[Collected data]
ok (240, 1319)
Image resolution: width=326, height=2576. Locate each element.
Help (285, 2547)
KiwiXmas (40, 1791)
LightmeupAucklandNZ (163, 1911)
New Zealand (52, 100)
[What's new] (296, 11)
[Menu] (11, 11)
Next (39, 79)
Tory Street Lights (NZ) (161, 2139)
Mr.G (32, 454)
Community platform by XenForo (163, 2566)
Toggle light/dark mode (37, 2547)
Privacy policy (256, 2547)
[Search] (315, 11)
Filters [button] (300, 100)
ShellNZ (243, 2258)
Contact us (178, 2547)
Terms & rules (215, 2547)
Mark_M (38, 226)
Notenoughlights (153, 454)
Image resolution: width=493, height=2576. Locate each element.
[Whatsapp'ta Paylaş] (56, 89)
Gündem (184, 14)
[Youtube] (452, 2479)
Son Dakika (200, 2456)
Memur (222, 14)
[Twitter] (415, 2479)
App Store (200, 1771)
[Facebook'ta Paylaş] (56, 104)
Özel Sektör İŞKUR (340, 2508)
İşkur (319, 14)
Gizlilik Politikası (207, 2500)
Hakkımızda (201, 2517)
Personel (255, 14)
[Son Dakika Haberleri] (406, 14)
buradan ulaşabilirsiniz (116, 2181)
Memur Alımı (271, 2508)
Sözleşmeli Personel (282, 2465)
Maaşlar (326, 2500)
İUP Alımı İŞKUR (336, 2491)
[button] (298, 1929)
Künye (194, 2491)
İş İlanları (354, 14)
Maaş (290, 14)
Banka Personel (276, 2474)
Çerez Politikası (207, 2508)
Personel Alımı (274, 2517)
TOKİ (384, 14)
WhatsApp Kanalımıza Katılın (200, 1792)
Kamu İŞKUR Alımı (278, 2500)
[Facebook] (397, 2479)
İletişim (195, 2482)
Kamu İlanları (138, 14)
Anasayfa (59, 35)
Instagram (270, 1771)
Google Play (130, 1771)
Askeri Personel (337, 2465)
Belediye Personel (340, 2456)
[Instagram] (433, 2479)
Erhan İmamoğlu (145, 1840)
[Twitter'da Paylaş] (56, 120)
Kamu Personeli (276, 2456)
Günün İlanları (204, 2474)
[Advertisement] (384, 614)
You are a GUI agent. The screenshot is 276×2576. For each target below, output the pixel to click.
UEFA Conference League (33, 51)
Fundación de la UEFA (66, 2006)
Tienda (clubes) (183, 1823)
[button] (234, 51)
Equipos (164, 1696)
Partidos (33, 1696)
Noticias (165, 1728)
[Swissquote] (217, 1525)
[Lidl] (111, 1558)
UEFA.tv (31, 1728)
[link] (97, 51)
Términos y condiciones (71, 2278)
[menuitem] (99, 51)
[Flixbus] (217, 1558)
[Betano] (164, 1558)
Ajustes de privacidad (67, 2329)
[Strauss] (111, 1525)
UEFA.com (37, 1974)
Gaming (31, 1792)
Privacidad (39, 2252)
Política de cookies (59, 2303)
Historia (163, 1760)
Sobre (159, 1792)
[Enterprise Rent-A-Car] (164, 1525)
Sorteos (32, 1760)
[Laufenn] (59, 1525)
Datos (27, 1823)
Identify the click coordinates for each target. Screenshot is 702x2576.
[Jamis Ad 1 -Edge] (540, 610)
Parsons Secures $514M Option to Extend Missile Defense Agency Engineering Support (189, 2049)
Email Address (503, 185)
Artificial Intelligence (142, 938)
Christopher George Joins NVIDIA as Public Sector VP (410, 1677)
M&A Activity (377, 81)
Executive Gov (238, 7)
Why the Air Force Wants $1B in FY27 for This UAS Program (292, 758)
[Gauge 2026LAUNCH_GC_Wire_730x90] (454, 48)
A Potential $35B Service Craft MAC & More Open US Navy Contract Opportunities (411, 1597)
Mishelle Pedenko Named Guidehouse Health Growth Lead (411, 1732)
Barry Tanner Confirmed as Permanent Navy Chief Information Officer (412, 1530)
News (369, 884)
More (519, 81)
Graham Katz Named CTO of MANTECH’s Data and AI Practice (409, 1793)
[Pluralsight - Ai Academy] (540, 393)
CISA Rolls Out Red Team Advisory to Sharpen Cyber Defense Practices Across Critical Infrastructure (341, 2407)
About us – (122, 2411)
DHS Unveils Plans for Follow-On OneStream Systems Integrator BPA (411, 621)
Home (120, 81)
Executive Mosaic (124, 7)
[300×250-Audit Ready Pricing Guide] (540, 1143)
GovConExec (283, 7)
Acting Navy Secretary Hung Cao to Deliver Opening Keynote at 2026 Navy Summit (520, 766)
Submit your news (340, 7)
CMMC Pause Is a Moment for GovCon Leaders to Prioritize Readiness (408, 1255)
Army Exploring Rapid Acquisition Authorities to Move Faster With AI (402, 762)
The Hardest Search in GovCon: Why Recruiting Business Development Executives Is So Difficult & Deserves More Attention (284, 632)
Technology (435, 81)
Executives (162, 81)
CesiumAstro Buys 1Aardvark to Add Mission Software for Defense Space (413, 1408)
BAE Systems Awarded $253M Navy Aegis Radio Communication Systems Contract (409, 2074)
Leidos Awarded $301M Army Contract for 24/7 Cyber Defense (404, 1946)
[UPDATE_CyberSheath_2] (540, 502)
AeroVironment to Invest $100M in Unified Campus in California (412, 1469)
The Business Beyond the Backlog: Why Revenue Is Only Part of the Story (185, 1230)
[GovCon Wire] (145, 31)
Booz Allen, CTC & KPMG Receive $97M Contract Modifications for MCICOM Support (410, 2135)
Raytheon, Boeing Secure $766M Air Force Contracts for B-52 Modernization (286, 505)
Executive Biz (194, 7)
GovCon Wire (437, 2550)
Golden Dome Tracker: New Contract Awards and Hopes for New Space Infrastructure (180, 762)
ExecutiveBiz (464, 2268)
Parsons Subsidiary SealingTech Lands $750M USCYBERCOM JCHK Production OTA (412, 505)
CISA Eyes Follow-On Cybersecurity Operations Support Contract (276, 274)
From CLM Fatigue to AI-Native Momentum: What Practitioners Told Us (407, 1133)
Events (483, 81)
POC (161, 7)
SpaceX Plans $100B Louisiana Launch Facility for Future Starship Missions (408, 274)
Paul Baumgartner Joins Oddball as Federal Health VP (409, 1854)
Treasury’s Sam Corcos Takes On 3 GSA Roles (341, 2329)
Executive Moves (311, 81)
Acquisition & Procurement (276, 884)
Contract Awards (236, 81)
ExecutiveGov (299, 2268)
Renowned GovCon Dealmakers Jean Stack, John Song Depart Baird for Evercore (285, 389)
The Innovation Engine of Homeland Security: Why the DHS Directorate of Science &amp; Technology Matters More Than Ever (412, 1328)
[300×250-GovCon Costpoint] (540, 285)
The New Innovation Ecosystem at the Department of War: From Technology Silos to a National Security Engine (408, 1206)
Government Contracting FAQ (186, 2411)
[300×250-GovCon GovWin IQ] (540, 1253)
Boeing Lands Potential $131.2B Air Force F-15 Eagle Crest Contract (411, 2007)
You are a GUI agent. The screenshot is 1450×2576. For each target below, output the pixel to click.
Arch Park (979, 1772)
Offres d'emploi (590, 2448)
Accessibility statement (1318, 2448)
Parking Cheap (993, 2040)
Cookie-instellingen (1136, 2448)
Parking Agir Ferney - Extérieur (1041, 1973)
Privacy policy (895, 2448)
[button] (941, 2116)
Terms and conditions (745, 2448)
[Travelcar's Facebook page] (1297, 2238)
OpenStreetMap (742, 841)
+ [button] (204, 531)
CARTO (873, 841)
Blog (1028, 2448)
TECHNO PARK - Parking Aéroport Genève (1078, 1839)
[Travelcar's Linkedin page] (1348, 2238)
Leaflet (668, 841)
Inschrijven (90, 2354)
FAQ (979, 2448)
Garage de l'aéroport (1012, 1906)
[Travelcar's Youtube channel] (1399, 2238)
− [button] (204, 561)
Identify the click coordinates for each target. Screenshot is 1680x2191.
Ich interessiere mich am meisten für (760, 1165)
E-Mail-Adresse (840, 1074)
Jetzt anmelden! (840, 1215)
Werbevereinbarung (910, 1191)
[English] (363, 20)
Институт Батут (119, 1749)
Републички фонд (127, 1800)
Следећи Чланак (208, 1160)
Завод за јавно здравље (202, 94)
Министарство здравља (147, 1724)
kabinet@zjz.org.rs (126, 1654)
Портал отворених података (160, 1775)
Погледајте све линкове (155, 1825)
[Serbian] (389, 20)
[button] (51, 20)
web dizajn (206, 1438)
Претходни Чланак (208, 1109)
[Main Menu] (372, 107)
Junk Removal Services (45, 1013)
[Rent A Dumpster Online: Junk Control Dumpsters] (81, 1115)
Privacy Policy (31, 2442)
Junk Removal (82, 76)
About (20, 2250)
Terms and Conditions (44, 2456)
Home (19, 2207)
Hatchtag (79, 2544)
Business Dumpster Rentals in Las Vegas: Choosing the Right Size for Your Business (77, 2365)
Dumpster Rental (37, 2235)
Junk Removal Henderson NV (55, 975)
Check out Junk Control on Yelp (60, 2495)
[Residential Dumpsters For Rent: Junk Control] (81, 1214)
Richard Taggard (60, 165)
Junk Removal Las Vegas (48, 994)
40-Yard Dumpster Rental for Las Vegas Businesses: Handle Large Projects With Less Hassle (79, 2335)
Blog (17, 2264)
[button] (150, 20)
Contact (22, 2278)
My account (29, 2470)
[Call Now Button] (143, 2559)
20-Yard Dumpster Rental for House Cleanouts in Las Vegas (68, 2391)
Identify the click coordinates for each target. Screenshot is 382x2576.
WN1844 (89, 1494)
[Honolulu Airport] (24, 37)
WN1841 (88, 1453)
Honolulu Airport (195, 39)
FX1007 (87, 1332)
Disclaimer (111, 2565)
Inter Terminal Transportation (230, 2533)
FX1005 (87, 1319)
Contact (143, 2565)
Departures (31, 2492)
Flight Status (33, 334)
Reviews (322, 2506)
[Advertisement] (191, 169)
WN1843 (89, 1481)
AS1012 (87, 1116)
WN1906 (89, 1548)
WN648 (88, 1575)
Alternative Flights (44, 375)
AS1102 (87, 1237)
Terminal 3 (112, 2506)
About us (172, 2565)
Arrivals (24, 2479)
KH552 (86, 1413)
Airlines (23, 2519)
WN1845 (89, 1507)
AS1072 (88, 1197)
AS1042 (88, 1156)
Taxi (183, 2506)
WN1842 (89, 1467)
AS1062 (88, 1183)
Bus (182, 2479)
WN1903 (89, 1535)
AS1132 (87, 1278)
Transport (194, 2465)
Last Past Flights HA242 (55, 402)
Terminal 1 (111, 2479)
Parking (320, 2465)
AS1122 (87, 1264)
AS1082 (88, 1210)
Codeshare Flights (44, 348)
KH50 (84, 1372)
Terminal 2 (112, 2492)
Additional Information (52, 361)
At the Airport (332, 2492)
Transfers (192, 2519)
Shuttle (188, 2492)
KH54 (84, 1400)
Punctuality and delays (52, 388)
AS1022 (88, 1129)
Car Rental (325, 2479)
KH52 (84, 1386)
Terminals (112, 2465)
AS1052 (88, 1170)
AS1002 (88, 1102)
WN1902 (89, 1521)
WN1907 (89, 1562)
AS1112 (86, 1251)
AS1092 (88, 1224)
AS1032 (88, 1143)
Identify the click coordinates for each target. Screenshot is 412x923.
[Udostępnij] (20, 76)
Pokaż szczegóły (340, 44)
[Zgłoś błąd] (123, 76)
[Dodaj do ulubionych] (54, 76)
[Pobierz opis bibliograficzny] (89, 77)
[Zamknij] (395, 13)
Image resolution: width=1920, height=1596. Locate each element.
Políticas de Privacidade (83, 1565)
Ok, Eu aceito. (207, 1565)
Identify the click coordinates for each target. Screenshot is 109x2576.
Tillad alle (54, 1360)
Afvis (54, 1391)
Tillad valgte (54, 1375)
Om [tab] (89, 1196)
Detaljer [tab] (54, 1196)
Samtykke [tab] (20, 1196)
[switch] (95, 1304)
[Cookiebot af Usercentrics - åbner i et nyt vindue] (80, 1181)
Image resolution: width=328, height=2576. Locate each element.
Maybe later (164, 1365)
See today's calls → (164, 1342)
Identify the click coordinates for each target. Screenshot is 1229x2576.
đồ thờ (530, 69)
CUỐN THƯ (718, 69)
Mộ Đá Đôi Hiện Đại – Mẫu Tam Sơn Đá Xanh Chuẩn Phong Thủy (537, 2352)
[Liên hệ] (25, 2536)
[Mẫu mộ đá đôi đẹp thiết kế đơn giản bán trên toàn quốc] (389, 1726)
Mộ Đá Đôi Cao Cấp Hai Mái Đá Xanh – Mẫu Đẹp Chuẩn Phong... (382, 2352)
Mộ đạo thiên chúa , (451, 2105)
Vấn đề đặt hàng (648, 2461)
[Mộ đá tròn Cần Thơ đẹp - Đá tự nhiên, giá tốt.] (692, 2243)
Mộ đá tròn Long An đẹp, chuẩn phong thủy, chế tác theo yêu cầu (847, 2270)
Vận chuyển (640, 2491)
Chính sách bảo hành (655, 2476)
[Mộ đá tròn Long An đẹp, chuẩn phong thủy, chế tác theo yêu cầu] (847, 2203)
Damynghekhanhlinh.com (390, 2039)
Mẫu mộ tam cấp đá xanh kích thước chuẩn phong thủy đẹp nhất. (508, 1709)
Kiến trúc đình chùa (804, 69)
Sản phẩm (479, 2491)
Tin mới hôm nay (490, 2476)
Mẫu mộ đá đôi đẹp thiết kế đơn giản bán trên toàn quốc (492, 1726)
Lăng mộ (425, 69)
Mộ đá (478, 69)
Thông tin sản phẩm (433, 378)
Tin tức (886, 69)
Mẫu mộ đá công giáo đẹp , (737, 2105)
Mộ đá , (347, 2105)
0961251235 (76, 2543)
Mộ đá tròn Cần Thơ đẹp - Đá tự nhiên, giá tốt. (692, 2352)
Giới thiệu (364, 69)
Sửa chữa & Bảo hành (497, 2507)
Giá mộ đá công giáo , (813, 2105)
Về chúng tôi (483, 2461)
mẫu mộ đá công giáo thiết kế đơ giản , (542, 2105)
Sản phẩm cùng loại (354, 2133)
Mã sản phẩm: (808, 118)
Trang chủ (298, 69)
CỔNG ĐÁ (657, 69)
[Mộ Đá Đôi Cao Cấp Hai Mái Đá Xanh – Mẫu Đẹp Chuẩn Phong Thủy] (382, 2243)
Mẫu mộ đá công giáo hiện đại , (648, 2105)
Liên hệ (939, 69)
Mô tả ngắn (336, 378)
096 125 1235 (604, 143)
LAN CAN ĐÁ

## WHAT YOU ARE ASKED TO DO
Write down exactly the span of lines above from the one containing "Mishelle Pedenko Named" to the one containing "[300×250-Audit Ready Pricing", both ends included.

## SOLVED PROBLEM
Mishelle Pedenko Named Guidehouse Health Growth Lead (411, 1732)
Barry Tanner Confirmed as Permanent Navy Chief Information Officer (412, 1530)
News (369, 884)
More (519, 81)
Graham Katz Named CTO of MANTECH’s Data and AI Practice (409, 1793)
[Pluralsight - Ai Academy] (540, 393)
CISA Rolls Out Red Team Advisory to Sharpen Cyber Defense Practices Across Critical Infrastructure (341, 2407)
About us – (122, 2411)
DHS Unveils Plans for Follow-On OneStream Systems Integrator BPA (411, 621)
Home (120, 81)
Executive Mosaic (124, 7)
[300×250-Audit Ready Pricing Guide] (540, 1143)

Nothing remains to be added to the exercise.